◆ DESCRIPTION OF THE TASK ◆
Please print all of the entries, matching them exactly.

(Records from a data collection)
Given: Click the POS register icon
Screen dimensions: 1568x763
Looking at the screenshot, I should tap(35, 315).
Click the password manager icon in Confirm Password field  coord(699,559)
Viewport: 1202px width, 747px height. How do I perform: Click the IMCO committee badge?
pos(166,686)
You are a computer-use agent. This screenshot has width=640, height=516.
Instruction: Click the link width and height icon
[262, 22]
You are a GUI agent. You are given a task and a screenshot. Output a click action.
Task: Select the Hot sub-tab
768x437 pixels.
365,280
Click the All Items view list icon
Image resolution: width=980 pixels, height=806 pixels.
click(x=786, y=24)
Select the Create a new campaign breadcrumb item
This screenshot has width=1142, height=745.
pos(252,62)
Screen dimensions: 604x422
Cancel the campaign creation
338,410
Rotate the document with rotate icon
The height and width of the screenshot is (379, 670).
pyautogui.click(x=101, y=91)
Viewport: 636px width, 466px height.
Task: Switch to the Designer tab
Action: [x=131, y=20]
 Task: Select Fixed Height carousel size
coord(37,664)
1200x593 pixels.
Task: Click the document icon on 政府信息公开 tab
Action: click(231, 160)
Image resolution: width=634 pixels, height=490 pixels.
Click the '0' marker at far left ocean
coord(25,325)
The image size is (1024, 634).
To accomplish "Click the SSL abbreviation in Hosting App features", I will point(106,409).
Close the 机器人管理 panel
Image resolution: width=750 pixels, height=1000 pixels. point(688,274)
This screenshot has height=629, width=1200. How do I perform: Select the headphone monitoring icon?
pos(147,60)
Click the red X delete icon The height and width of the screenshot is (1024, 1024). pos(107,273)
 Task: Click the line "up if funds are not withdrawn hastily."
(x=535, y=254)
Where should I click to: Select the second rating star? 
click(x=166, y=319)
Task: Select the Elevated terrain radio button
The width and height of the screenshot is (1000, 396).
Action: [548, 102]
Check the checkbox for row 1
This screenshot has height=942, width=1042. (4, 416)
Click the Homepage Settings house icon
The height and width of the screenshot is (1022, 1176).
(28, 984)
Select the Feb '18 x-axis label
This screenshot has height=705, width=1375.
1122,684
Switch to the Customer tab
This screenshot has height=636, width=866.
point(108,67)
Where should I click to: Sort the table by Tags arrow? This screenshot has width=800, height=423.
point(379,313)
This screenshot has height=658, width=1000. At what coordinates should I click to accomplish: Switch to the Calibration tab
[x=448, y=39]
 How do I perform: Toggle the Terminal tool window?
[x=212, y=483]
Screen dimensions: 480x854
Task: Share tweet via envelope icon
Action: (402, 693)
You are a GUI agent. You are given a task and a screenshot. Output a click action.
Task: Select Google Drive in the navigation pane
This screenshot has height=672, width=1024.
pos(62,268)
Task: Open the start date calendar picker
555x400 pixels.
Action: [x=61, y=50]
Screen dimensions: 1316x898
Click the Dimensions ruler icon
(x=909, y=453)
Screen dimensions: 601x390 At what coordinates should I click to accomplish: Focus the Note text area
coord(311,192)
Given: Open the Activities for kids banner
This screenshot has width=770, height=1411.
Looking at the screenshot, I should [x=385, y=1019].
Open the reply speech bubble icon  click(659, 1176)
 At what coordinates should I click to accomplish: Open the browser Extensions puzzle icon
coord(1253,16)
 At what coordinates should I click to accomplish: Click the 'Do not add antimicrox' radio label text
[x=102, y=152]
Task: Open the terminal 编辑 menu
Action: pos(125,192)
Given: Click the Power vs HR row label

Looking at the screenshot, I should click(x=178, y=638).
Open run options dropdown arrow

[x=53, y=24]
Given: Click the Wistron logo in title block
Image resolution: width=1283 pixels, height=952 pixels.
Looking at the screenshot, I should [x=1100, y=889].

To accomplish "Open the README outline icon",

◆ WRITTEN RESPONSE ◆
Given: Click the POS register icon
Screen dimensions: 1568x763
Looking at the screenshot, I should tap(35, 315).
Click the password manager icon in Confirm Password field  coord(699,559)
Viewport: 1202px width, 747px height. How do I perform: Click the IMCO committee badge?
pos(166,686)
You are a computer-use agent. This screenshot has width=640, height=516.
Instruction: Click the link width and height icon
[262, 22]
You are a GUI agent. You are given a task and a screenshot. Output a click action.
Task: Select the Hot sub-tab
768x437 pixels.
365,280
Click the All Items view list icon
Image resolution: width=980 pixels, height=806 pixels.
click(x=786, y=24)
Select the Create a new campaign breadcrumb item
This screenshot has width=1142, height=745.
pos(252,62)
Screen dimensions: 604x422
Cancel the campaign creation
338,410
Rotate the document with rotate icon
The height and width of the screenshot is (379, 670).
pyautogui.click(x=101, y=91)
Viewport: 636px width, 466px height.
Task: Switch to the Designer tab
Action: [x=131, y=20]
 Task: Select Fixed Height carousel size
coord(37,664)
1200x593 pixels.
Task: Click the document icon on 政府信息公开 tab
Action: click(231, 160)
Image resolution: width=634 pixels, height=490 pixels.
Click the '0' marker at far left ocean
coord(25,325)
The image size is (1024, 634).
To accomplish "Click the SSL abbreviation in Hosting App features", I will point(106,409).
Close the 机器人管理 panel
Image resolution: width=750 pixels, height=1000 pixels. point(688,274)
This screenshot has height=629, width=1200. How do I perform: Select the headphone monitoring icon?
pos(147,60)
Click the red X delete icon The height and width of the screenshot is (1024, 1024). pos(107,273)
 Task: Click the line "up if funds are not withdrawn hastily."
(x=535, y=254)
Where should I click to: Select the second rating star? 
click(x=166, y=319)
Task: Select the Elevated terrain radio button
The width and height of the screenshot is (1000, 396).
Action: [548, 102]
Check the checkbox for row 1
This screenshot has height=942, width=1042. (4, 416)
Click the Homepage Settings house icon
The height and width of the screenshot is (1022, 1176).
(28, 984)
Select the Feb '18 x-axis label
This screenshot has height=705, width=1375.
1122,684
Switch to the Customer tab
This screenshot has height=636, width=866.
point(108,67)
Where should I click to: Sort the table by Tags arrow? This screenshot has width=800, height=423.
point(379,313)
This screenshot has height=658, width=1000. At what coordinates should I click to accomplish: Switch to the Calibration tab
[x=448, y=39]
 How do I perform: Toggle the Terminal tool window?
[x=212, y=483]
Screen dimensions: 480x854
Task: Share tweet via envelope icon
Action: (402, 693)
You are a GUI agent. You are given a task and a screenshot. Output a click action.
Task: Select Google Drive in the navigation pane
This screenshot has height=672, width=1024.
pos(62,268)
Task: Open the start date calendar picker
555x400 pixels.
Action: [x=61, y=50]
Screen dimensions: 1316x898
Click the Dimensions ruler icon
(x=909, y=453)
Screen dimensions: 601x390 At what coordinates should I click to accomplish: Focus the Note text area
coord(311,192)
Given: Open the Activities for kids banner
This screenshot has width=770, height=1411.
Looking at the screenshot, I should [x=385, y=1019].
Open the reply speech bubble icon  click(659, 1176)
 At what coordinates should I click to accomplish: Open the browser Extensions puzzle icon
coord(1253,16)
 At what coordinates should I click to accomplish: Click the 'Do not add antimicrox' radio label text
[x=102, y=152]
Task: Open the terminal 编辑 menu
Action: pos(125,192)
Given: Click the Power vs HR row label

Looking at the screenshot, I should click(x=178, y=638).
Open run options dropdown arrow

[x=53, y=24]
Given: Click the Wistron logo in title block
Image resolution: width=1283 pixels, height=952 pixels.
Looking at the screenshot, I should [x=1100, y=889].

To accomplish "Open the README outline icon",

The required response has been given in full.